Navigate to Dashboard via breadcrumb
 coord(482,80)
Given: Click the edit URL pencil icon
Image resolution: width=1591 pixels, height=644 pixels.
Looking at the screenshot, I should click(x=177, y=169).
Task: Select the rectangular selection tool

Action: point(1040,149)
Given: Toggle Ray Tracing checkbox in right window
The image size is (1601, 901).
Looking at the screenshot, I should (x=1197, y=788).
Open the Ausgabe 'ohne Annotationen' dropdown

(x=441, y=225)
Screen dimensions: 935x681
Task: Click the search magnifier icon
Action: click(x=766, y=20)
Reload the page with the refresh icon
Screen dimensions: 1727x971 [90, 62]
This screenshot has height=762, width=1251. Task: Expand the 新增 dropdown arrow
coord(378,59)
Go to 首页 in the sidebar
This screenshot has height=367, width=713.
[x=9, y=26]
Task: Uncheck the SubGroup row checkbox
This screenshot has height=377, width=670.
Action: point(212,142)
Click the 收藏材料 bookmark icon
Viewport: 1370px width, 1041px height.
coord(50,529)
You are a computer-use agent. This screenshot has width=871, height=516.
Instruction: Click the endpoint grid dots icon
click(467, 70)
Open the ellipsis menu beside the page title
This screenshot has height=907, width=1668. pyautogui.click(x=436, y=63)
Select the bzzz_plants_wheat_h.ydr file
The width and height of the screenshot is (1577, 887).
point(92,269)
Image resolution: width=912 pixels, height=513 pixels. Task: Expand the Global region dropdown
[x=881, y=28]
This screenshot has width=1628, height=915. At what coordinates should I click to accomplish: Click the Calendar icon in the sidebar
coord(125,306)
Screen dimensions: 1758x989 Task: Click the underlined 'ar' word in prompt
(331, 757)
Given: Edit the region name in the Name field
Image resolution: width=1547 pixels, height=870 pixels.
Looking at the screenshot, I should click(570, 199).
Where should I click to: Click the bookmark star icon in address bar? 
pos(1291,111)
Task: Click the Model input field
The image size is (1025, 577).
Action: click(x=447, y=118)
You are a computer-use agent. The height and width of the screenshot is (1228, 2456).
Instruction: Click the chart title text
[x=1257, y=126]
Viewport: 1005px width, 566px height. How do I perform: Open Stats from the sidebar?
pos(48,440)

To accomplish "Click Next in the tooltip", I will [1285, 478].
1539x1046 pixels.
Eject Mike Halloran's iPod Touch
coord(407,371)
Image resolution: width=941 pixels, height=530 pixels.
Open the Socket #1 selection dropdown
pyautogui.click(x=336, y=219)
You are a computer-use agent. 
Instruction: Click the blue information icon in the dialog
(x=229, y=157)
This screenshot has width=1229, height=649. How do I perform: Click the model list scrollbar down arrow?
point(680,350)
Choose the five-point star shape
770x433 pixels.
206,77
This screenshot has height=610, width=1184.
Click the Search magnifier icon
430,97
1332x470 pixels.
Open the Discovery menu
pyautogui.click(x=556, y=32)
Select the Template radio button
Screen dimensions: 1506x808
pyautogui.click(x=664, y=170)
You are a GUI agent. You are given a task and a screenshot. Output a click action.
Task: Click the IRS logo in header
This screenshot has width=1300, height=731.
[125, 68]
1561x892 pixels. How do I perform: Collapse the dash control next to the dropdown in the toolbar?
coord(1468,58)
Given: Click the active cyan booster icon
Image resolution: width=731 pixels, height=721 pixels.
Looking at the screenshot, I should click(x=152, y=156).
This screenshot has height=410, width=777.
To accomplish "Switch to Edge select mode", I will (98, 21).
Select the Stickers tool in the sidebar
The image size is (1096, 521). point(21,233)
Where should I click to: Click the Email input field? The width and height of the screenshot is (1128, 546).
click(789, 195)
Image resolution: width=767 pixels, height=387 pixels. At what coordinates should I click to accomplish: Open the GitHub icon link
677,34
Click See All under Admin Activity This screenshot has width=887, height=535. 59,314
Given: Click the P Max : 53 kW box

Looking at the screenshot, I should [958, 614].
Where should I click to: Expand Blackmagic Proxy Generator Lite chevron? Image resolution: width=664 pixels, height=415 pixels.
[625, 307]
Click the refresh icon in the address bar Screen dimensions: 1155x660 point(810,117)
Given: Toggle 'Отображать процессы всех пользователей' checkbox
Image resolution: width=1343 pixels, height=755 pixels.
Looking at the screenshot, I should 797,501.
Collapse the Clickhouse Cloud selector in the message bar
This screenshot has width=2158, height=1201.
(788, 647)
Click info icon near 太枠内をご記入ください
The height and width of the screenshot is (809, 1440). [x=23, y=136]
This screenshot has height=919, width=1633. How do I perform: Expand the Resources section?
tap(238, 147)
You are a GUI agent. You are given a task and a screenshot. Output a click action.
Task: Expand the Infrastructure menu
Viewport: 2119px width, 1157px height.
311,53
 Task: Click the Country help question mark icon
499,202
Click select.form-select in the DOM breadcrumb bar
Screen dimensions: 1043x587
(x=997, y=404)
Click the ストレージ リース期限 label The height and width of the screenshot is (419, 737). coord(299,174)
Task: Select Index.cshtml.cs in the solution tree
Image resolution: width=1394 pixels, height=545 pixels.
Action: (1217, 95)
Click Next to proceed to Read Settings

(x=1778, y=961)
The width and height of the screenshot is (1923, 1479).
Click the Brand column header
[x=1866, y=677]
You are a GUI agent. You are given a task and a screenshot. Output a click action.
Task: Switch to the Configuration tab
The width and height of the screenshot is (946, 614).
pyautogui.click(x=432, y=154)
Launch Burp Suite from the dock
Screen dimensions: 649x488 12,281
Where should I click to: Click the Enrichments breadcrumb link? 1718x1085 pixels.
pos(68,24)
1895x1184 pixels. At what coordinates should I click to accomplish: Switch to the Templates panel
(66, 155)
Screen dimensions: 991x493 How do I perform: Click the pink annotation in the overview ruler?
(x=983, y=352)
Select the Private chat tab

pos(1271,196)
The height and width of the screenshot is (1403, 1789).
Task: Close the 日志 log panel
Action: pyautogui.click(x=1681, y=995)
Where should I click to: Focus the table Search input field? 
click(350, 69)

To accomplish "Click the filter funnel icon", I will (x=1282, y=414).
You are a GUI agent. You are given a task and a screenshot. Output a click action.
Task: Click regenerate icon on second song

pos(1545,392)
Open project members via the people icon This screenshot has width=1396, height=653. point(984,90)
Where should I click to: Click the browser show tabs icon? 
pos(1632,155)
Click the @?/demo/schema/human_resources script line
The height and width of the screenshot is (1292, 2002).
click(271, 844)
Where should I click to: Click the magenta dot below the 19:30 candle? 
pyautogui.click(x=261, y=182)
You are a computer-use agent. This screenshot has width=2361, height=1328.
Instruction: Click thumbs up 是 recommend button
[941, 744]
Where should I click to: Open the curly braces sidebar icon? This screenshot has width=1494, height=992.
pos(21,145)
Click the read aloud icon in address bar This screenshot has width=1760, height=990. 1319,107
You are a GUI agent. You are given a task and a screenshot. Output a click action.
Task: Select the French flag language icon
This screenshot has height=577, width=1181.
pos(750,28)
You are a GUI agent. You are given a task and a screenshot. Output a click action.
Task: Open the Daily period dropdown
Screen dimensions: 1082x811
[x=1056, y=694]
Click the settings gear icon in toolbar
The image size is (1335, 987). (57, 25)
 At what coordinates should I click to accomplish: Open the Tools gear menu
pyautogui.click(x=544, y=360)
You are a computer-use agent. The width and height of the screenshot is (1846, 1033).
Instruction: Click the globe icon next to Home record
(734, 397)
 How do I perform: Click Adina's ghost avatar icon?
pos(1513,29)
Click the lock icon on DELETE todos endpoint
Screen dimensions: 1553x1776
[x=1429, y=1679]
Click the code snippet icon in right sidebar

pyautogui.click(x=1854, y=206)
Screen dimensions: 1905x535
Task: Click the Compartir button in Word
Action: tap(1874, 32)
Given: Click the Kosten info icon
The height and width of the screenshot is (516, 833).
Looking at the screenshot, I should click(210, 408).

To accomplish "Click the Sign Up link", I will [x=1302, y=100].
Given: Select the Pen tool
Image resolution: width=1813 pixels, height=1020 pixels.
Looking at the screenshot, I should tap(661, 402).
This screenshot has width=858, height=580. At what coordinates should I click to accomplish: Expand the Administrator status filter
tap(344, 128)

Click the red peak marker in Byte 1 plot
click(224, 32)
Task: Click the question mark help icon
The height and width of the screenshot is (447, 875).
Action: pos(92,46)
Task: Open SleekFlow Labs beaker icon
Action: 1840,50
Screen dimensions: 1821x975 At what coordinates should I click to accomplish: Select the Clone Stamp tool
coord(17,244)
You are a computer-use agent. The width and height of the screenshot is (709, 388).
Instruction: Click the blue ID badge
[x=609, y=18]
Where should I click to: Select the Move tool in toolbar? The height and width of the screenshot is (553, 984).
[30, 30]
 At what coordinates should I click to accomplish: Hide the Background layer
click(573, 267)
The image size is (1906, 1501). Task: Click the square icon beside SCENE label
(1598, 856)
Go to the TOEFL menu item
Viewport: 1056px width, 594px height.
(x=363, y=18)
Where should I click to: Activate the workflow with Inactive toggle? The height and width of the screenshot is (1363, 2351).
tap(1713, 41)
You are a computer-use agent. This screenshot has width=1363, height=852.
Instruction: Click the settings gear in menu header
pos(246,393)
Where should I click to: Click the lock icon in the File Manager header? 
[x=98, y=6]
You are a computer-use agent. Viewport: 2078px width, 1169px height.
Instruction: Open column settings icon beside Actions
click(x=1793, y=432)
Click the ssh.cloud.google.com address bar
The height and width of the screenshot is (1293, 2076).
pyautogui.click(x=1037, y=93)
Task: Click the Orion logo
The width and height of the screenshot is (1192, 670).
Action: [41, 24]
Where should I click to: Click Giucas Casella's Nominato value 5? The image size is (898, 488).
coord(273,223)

----------------------------------------

[Goal of the exercise]
Find every line in the records that contains the word "checkbox"; copy those lines.

[Solution]
Given: Toggle Ray Tracing checkbox in right window
Task: Uncheck the SubGroup row checkbox
Given: Toggle 'Отображать процессы всех пользователей' checkbox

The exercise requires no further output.